« Quelle est ta maison ? » C’est la question que pose l’artiste et réalisatrice luso-espagnole Ana Pérez-Quiroga, qui donne son nom au documentaire centré sur sa mère, Angelita.
Emmenée d’Espagne en Union soviétique alors qu’elle était enfant, en tant que réfugiée de la guerre civile espagnole, elle a fini par quitter un conflit pour en rencontrer un autre : la Seconde Guerre mondiale.
Éloignée de sa famille et de son pays d’origine, elle n’est revenue en Espagne qu’à l’âge adulte, après la mort de Staline, pour y suivre une formation en médecine. Entre quatre et vingt-quatre ans, elle a vécu dans différents internats, toujours dans des cercles très fermés avec d’autres enfants espagnols, également réfugiés de guerre, avec des cours dans sa langue maternelle : ce n’est que plus tard qu’elle a appris le russe.
Elle a vécu à Kherson, dans l’actuelle Ukraine, au Kazakhstan, dans un petit village de Sibérie et enfin à Moscou, où elle est allée à l’université.
Angelita n’a pas transmis cette expérience traumatisante à ses enfants, bien au contraire. « Ma mère est une personne timide et introvertie. Elle parle peu de cette période. Mais quand elle l’a fait, elle ne nous a jamais donné l’idée que cette expérience était un traumatisme.

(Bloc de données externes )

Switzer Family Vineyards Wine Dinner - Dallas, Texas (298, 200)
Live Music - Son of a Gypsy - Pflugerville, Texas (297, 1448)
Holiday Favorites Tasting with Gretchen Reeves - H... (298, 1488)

J’ai toujours senti que c’était pour elle une aventure« , explique Ana Pérez-Quiroga à Euronews.
Le passage du temps, la relation entre mère et fille et le sentiment d’appartenance aux différents lieux et cultures que la mère d’Ana a connus sont des thèmes toujours présents dans le film.
Angelita et sa sœur sont revenues en Espagne dans les années 1950, plus de vingt ans après avoir quitté le pays. Leurs parents, républicains, ont été épargnés par la répression franquiste et la vague de fusillades de la guerre civile, même si leur père a été emprisonné.
Outre son documentaire, Ana Pérez-Quiroga a publié un livre sur la vie de sa mère. – Ricardo Figueira / Euronews
Elle a ensuite rencontré son mari et s’est installée dans la propriété du centre du Portugal où la famille possède un vignoble.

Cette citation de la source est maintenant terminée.